#### PROBLEM STATEMENT:
Rewrite the material from the line that contains "What do you" through the end, changing "coordinates" to "location" and keeping everything else as it is. Leave the pictures out of your answer.

──────── PROVIDED RECORDS

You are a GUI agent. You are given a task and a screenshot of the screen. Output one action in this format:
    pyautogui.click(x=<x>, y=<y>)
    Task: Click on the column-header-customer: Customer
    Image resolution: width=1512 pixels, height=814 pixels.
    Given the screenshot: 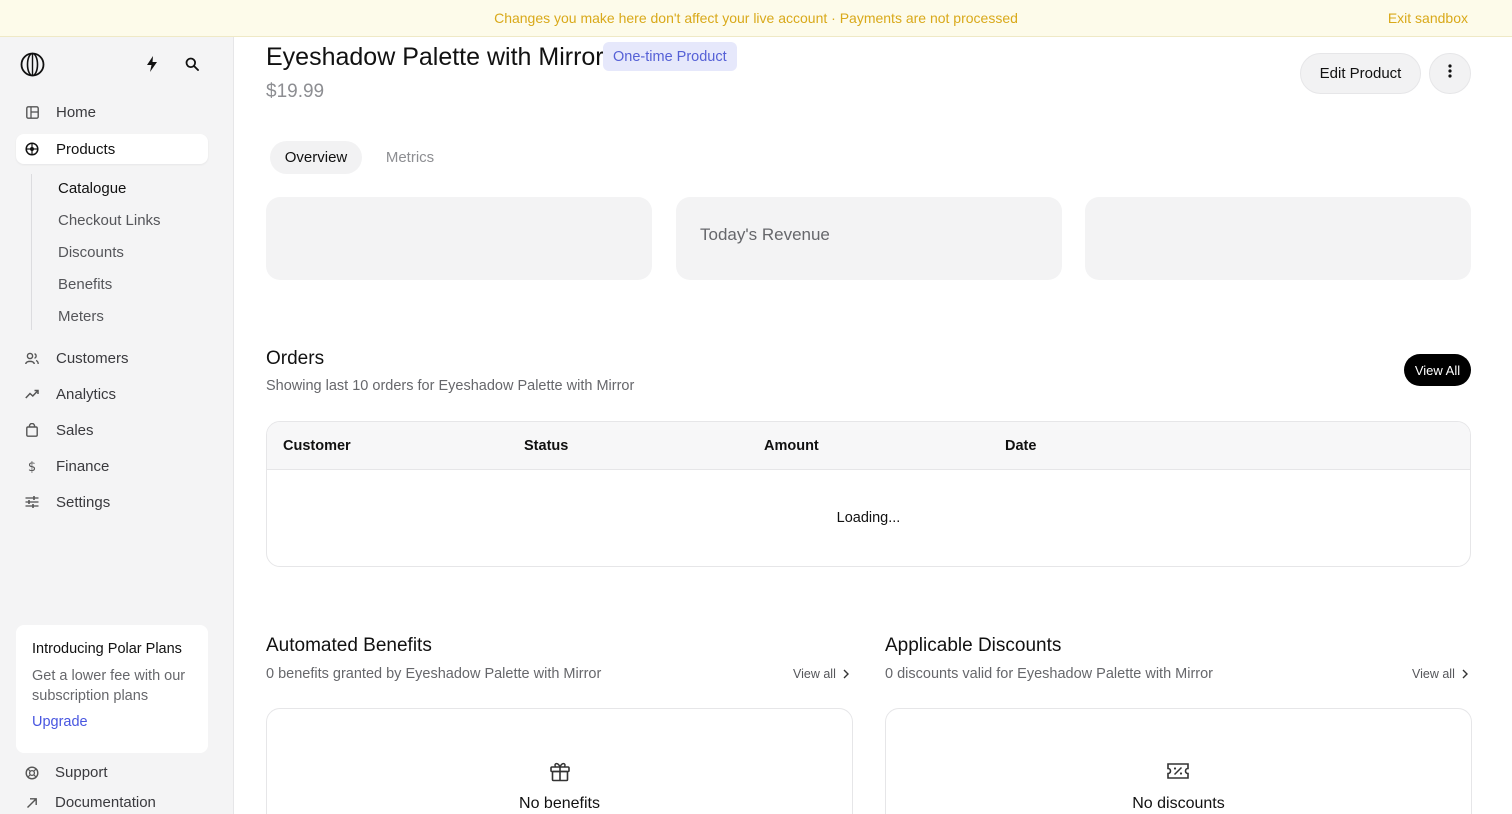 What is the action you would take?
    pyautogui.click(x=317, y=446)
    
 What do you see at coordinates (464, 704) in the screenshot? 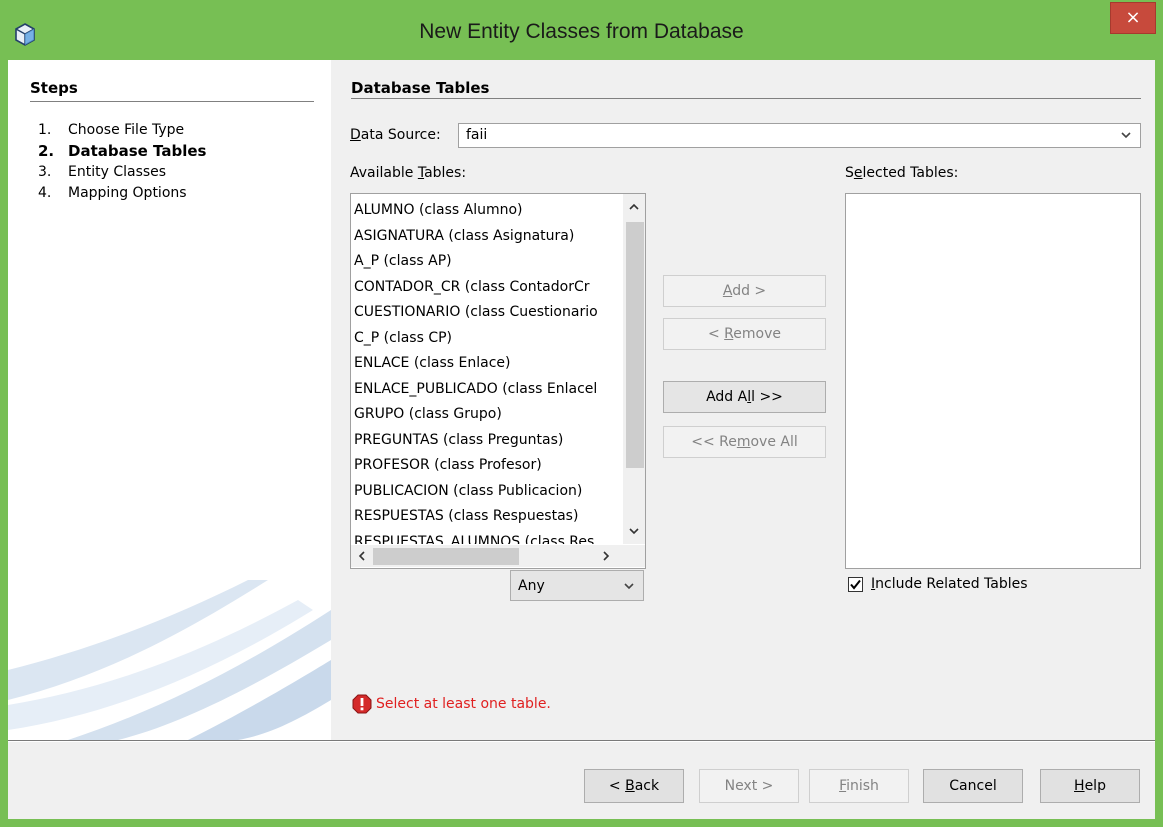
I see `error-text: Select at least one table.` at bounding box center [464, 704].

────────────────

#### RESPONSE TO THE EXERCISE:
 What do you see at location (464, 704) in the screenshot? 
I see `error-text: Select at least one table.` at bounding box center [464, 704].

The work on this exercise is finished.